Menyusuri lensa itu terasa seperti jalan pagi yang berubah-ubah: kadang terang, kadang berkabut, tapi selalu penuh benda-benda kecil yang lucu kalau kita mau memperhatikannya. Saya suka mengawali hari dengan mengecek kamera, mengecek cahaya dari jendela, lalu berpikir, “apa ya yang bisa kubuat hari ini?” Artikel ini bukan tutorial kaku, melainkan obrolan santai tentang teknik fotografi yang sering dipakai, sedikit cerita tentang seniman visual modern yang saya temui, dan beberapa opini pribadi tentang bagaimana karya visual berkembang di era serba digital. Yah, begitulah—mari ngobrol pakai lensa.

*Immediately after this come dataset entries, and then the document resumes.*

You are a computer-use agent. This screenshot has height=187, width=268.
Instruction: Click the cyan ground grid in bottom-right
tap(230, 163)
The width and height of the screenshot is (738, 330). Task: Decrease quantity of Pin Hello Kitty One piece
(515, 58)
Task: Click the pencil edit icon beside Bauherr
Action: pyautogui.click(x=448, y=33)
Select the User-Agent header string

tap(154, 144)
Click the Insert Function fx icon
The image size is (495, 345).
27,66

Teknik? Mulai dari mana sih?
Bicara soal teknik fotografi seringkali bikin orang kepikiran setting kamera berjam-jam. Padahal, dasar yang paling penting itu adalah komposisi dan niatan. Rule of thirds, leading lines, dan framing itu bukan sekadar jargon; itu cara supaya mata pemirsa mau “tinggal” lebih lama di foto kita. Praktik sederhana: cari satu titik fokus, lalu kurangi gangguan di sekitarnya. Setelah itu, pelan-pelan mainkan ISO, aperture, dan shutter speed untuk mengeksekusi mood yang kita mau—apakah tajam dan klinis, atau lembut dan dreamy.

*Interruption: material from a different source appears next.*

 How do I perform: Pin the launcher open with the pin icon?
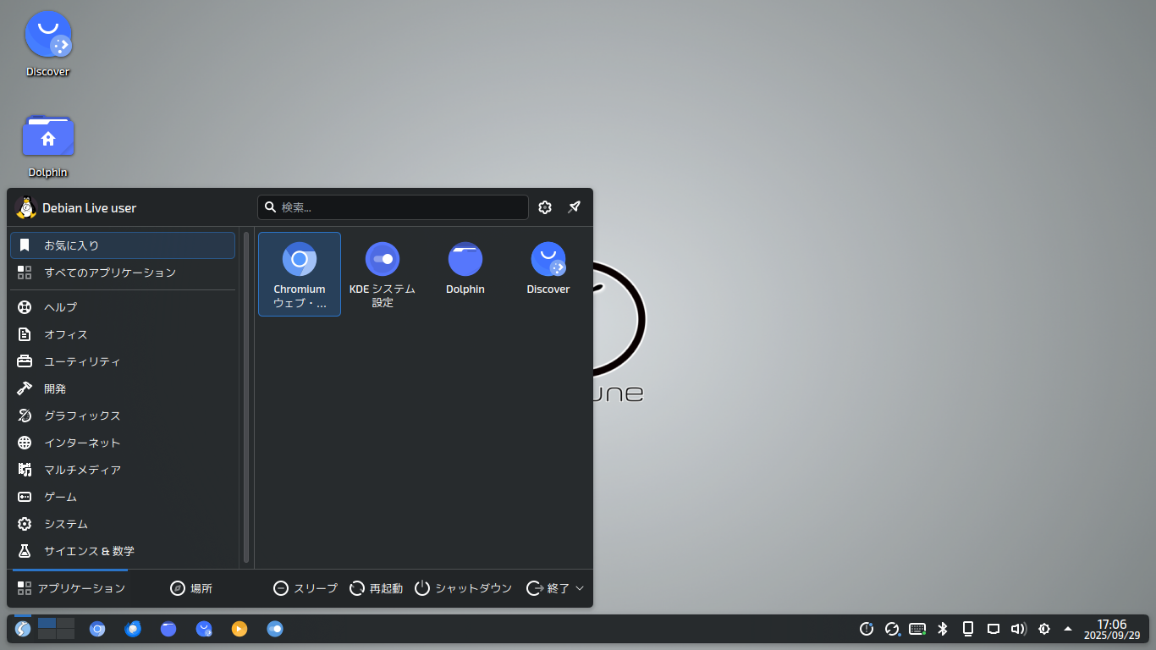(x=575, y=207)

Cahaya, bayangan, dan semua drama itu
Cahaya adalah bahasa utama fotografi. Pagi hari memberi kontras lembut, sore menghadirkan warna emas yang romantis, sementara lampu neon di malam hari bisa jadi sumber cerita urban. Teknik seperti long exposure bisa membuat air terlihat seperti sutra, sementara backlighting mampu memunculkan siluet dramatis. Untuk mendapatkan bokeh halus, bukalah aperture lebar; untuk menangkap detil arsitektur, kecilkan aperture dan gunakan tripod. Jangan lupa: pemrosesan pasca-jepret juga merupakan teknik—color grading dan dodging/burning bisa mengubah nuansa tanpa mengkhianati momen asli.
Cerita seniman: workshop, kafe, dan karya yang bikin deg-degan
Saya pernah duduk di sebuah kafe sempit di Jakarta, ngobrol sampai larut dengan seorang seniman visual bernama Bayu. Dia bukan sekadar fotografer; dia menggabungkan fotografi dengan lukisan digital dan instalasi proyeksi. Ceritanya tentang prosesnya selalu menarik: kadang dia memotret jalanan saat hujan lalu mencetak foto itu sebagai tekstur, mencampurnya dengan sapuan kuas digital, lalu memproyeksikannya di dinding bertekstur—hasilnya seperti film pendek yang beku. Dia bilang, “karya modern itu lebih soal layering pengalaman ketimbang hanya estetika.” Saya langsung terkesan, dan sejak itu sering mampir ke pameran-pameran kecil yang merekam evolusi idenya.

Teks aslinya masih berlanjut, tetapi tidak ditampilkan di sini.